[Data excerpts]
= Beginning of Section =

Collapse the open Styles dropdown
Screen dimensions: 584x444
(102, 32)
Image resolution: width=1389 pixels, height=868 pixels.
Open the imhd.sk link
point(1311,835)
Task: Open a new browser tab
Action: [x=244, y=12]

= End of Section =

▶ [About this task]: Retype all of the data exactly, so that nothing differs from what is given.

▶ [Answer to this exercise]:
Collapse the open Styles dropdown
Screen dimensions: 584x444
(102, 32)
Image resolution: width=1389 pixels, height=868 pixels.
Open the imhd.sk link
point(1311,835)
Task: Open a new browser tab
Action: [x=244, y=12]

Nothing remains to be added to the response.